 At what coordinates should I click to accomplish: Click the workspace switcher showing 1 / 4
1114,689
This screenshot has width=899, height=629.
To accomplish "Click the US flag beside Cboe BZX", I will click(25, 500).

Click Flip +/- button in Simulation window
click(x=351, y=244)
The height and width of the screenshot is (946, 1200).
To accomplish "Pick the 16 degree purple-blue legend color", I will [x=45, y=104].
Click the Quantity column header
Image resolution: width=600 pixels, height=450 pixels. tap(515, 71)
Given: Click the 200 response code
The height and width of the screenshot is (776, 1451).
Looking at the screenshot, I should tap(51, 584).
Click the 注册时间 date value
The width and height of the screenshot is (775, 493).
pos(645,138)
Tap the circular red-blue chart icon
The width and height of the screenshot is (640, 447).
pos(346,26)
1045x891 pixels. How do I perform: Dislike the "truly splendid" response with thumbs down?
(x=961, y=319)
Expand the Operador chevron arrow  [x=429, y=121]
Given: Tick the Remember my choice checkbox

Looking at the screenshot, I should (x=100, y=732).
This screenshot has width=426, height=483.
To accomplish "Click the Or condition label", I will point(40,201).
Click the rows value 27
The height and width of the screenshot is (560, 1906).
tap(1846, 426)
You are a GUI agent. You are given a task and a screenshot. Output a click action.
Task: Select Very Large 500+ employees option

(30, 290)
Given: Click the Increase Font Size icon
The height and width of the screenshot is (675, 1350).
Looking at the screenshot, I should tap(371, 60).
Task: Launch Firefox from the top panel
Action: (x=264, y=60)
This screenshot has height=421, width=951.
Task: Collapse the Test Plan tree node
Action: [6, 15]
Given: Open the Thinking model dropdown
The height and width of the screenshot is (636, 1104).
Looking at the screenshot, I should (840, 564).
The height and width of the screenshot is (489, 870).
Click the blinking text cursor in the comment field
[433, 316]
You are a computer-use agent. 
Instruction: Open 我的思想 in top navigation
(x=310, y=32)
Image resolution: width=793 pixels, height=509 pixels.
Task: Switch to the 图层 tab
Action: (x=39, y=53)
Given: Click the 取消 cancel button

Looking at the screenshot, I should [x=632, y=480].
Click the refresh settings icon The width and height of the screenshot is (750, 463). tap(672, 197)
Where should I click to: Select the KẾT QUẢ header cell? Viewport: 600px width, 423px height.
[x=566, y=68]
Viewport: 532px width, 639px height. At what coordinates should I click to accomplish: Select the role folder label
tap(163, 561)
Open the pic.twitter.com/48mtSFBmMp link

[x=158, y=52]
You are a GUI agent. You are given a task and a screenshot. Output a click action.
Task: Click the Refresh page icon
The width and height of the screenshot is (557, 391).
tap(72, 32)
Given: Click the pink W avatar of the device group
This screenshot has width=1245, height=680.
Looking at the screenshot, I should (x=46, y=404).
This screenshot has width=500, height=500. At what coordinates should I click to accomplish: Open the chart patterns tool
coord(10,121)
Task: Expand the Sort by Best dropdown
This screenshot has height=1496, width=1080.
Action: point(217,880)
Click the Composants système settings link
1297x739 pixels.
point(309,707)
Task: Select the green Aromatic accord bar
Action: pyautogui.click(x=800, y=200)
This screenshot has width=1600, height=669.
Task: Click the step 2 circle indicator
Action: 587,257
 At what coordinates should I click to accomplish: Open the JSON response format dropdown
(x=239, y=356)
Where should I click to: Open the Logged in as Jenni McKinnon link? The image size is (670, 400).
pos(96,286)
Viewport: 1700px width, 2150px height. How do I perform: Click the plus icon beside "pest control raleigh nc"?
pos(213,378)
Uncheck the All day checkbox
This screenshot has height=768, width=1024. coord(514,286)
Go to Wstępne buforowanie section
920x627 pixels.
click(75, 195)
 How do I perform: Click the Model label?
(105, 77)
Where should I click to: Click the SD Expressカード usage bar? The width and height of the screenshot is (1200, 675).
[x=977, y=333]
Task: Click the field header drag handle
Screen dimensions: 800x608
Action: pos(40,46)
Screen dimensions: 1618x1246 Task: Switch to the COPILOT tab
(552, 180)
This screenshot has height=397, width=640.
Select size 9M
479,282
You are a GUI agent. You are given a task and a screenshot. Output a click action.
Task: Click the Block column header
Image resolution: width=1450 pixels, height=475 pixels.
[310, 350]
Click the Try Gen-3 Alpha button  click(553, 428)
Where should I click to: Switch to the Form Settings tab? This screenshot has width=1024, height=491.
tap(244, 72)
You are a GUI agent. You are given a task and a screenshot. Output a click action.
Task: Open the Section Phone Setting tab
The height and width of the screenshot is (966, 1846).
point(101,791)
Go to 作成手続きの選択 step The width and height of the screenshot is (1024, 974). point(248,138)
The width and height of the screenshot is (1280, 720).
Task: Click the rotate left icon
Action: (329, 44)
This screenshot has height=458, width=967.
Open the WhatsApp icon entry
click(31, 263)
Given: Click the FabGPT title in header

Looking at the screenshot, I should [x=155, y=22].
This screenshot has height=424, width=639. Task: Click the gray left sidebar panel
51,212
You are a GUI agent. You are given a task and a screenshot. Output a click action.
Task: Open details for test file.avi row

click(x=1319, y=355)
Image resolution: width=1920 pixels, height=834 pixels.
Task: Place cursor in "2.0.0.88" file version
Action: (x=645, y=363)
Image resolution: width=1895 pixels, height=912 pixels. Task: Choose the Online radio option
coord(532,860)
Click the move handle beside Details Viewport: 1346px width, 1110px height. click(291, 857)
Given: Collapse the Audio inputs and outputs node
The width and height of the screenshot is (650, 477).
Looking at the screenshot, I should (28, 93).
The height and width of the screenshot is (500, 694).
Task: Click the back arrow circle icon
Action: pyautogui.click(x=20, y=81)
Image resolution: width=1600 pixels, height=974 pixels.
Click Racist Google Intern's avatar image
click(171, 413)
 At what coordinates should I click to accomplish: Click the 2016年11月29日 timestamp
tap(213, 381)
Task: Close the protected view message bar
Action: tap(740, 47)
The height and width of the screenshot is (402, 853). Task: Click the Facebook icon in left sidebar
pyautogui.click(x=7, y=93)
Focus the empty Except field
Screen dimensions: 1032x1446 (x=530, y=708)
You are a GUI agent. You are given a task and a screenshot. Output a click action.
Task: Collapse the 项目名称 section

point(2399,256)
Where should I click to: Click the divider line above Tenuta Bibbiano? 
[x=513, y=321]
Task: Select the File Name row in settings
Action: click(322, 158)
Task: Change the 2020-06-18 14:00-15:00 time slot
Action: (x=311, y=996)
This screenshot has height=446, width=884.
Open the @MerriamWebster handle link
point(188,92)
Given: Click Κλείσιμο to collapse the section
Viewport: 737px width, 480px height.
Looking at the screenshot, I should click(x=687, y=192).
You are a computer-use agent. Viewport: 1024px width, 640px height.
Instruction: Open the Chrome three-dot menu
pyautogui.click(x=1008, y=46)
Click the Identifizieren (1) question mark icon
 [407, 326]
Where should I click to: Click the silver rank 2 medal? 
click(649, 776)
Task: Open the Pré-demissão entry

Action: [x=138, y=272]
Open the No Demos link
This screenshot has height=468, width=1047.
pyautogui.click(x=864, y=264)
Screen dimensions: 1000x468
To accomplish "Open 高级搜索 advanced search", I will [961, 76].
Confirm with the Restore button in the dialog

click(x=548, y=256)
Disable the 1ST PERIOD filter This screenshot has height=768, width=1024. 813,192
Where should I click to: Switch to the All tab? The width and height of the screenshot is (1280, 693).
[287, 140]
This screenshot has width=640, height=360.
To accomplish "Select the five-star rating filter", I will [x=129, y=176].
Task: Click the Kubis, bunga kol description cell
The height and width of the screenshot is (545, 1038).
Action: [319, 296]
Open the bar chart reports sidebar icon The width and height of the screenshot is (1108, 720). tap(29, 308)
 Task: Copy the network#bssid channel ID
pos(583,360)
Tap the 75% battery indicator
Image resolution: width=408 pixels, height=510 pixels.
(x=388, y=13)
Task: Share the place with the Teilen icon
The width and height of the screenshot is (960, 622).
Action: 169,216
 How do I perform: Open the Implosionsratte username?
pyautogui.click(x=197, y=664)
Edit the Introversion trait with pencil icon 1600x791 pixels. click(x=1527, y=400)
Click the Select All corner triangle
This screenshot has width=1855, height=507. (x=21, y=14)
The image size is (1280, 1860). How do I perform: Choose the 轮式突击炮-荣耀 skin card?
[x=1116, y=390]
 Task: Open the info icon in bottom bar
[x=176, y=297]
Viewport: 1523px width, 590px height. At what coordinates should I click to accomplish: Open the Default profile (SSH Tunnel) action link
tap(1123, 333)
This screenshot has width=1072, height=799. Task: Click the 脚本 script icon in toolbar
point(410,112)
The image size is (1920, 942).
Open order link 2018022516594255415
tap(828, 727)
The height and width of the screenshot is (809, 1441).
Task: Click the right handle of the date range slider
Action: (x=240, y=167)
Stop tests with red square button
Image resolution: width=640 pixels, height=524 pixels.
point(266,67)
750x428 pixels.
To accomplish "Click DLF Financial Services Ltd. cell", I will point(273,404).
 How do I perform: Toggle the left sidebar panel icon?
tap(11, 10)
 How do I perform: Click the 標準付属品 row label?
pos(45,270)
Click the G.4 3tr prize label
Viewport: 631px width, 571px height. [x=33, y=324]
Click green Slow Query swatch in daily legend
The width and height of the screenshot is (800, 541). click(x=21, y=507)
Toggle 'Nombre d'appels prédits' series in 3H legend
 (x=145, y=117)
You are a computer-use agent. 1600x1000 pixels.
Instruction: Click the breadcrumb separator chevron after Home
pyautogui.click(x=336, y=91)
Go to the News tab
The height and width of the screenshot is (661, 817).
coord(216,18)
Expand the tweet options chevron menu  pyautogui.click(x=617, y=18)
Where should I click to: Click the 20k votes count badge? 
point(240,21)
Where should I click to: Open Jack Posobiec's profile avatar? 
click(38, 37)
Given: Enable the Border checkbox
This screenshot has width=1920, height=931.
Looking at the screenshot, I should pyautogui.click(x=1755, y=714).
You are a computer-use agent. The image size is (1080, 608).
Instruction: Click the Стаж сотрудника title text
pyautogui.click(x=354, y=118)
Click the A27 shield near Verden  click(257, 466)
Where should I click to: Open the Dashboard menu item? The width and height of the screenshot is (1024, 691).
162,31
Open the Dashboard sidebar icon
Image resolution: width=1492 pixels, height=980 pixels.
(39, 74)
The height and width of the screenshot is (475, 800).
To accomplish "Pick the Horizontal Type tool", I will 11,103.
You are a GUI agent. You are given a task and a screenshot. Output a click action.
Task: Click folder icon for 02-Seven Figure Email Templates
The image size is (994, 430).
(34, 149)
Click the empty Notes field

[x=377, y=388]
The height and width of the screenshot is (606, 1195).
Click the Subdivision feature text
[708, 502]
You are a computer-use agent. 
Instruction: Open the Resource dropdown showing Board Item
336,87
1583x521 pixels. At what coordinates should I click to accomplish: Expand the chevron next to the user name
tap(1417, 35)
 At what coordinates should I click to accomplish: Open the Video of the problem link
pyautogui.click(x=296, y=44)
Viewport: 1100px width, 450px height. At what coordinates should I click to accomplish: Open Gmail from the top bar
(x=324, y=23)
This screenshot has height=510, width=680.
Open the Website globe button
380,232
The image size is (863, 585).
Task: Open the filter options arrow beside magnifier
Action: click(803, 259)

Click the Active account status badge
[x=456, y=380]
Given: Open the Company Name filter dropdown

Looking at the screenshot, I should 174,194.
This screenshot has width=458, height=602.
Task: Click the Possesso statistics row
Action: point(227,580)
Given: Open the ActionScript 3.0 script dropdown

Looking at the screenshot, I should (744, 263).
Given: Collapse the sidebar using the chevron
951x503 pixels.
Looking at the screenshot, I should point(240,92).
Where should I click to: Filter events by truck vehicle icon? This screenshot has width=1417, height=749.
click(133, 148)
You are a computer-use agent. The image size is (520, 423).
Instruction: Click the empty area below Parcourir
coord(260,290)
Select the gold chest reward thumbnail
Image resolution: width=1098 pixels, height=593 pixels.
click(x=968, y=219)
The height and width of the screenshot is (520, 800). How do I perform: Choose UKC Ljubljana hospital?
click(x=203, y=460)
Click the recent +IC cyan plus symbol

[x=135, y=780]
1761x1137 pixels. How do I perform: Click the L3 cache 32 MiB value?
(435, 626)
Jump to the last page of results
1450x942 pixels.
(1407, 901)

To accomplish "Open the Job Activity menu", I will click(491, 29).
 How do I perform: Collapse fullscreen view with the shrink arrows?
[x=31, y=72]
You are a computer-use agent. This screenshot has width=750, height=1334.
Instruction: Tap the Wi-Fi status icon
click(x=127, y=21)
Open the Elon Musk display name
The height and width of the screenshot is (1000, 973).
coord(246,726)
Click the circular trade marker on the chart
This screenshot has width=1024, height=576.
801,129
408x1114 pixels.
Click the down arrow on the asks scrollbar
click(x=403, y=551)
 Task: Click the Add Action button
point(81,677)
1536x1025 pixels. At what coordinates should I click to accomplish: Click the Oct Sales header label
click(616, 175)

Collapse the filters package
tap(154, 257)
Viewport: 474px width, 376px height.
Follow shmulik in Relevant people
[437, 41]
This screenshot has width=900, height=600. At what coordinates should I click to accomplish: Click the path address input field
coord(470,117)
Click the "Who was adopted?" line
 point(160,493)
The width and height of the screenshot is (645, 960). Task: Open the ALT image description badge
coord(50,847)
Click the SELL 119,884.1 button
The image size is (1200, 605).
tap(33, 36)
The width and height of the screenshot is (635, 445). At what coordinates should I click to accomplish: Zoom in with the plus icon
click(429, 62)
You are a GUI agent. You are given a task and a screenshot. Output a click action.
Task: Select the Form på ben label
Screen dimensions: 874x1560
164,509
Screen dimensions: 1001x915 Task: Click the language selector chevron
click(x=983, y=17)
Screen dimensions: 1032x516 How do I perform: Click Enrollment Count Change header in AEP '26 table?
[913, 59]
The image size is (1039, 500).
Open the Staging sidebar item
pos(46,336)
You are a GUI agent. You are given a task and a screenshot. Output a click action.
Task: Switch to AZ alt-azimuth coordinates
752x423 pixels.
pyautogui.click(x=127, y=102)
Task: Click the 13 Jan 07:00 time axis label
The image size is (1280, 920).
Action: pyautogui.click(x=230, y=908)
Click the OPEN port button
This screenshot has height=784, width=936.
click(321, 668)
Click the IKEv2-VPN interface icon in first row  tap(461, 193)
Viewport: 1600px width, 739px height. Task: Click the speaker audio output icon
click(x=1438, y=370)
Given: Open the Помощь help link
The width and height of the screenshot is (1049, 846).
__________
__Work request__
Starting at the line that contains "This screenshot has height=397, width=640." and stopping after the line that contains "Given: Collapse the Audio", write out every line exactly as it appears above, and no other line.

__Problem solution__
This screenshot has height=397, width=640.
Select size 9M
479,282
You are a GUI agent. You are given a task and a screenshot. Output a click action.
Task: Click the Block column header
Image resolution: width=1450 pixels, height=475 pixels.
[310, 350]
Click the Try Gen-3 Alpha button  click(553, 428)
Where should I click to: Switch to the Form Settings tab? This screenshot has width=1024, height=491.
tap(244, 72)
You are a GUI agent. You are given a task and a screenshot. Output a click action.
Task: Open the Section Phone Setting tab
The height and width of the screenshot is (966, 1846).
point(101,791)
Go to 作成手続きの選択 step The width and height of the screenshot is (1024, 974). point(248,138)
The width and height of the screenshot is (1280, 720).
Task: Click the rotate left icon
Action: (329, 44)
This screenshot has height=458, width=967.
Open the WhatsApp icon entry
click(31, 263)
Given: Click the FabGPT title in header

Looking at the screenshot, I should [x=155, y=22].
This screenshot has height=424, width=639. Task: Click the gray left sidebar panel
51,212
You are a GUI agent. You are given a task and a screenshot. Output a click action.
Task: Open details for test file.avi row

click(x=1319, y=355)
Image resolution: width=1920 pixels, height=834 pixels.
Task: Place cursor in "2.0.0.88" file version
Action: (x=645, y=363)
Image resolution: width=1895 pixels, height=912 pixels. Task: Choose the Online radio option
coord(532,860)
Click the move handle beside Details Viewport: 1346px width, 1110px height. click(291, 857)
Given: Collapse the Audio inputs and outputs node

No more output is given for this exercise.